AIMS: Identification of metabolic signatures in heart failure (HF) patients and evaluation of their diagnostic potential to discriminate HF patients from healthy controls during baseline and exercise conditions. METHODS: Plasma samples were collected from 22 male HF patients with non‐ischemic idiopathic cardiomyopathy and left ventricular systolic dysfunction and 19 healthy controls before (t0), at peak (t1) and 1 h after (t2) symptom‐limited cardiopulmonary exercise testing. Two hundred fifty‐two metabolites were quantified by gas chromatography‐mass spectrometry (GC‐MS) and liquid chromatography (LC)‐MS/MS‐based metabolite profiling. RESULTS: Plasma metabolite profiles clearly differed between HF patients and controls at t0 (P < 0.05). The metabolic signature of HF was characterized by decreased levels of complex lipids and fatty acids, notably phosphatidylcholines, cholesterol, and sphingolipids.

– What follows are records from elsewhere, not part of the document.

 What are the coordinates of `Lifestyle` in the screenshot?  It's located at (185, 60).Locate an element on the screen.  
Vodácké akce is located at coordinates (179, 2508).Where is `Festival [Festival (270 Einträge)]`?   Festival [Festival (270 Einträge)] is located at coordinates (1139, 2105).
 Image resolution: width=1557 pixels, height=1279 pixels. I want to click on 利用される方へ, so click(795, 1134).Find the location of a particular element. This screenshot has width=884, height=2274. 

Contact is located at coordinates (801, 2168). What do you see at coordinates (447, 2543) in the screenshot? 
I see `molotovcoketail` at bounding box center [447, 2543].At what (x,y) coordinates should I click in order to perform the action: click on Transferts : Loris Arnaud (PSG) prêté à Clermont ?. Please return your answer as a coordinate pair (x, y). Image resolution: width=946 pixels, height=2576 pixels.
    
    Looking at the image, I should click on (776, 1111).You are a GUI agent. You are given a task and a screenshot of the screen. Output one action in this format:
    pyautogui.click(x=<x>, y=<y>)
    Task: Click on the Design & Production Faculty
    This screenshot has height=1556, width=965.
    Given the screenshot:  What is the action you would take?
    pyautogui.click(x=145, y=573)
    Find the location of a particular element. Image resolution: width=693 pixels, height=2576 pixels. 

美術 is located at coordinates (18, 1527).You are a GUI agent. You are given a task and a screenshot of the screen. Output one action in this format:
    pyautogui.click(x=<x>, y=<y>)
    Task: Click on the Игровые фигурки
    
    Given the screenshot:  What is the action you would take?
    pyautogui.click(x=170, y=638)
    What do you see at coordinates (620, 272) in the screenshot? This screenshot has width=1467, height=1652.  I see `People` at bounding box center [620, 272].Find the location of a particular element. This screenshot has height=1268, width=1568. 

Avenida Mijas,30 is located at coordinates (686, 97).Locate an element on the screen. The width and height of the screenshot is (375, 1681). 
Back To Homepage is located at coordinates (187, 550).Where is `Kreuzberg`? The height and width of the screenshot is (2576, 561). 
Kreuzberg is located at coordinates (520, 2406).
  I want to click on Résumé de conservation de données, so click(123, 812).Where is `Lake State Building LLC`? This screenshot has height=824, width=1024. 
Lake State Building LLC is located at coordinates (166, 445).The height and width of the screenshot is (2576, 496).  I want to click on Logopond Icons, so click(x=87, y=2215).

Moreover, reduced glutamine and increased glutamate plasma levels, significantly increased purine degradation products, as well as signs of impaired glucose metabolism were observed. The metabolic differences increased strongly according to New York Heart Association functional class and the addition of three metabolites further improved prediction of exercise capacity (Q(2) = 0.24 to 0.35). Despite a high number of metabolites changing significantly with exercise (30.2% at t1/t0), the number of significant alterations between HF and controls was almost unchanged at t(1) and t(2) (30.7 and 29.0% vs. 31.3% at t(0)) with a similar predictive group separation (Q(2) = 0.50 for t0, 0.52 for t1, and 0.56 for t2, respectively). CONCLUSIONS: Our study identified a metabolic signature of non‐ischemic HF with prominent changes in complex lipids including phosphatidylcholines, cholesterol, and sphingolipids. The metabolic changes were already evident at rest and largely preserved under exercise.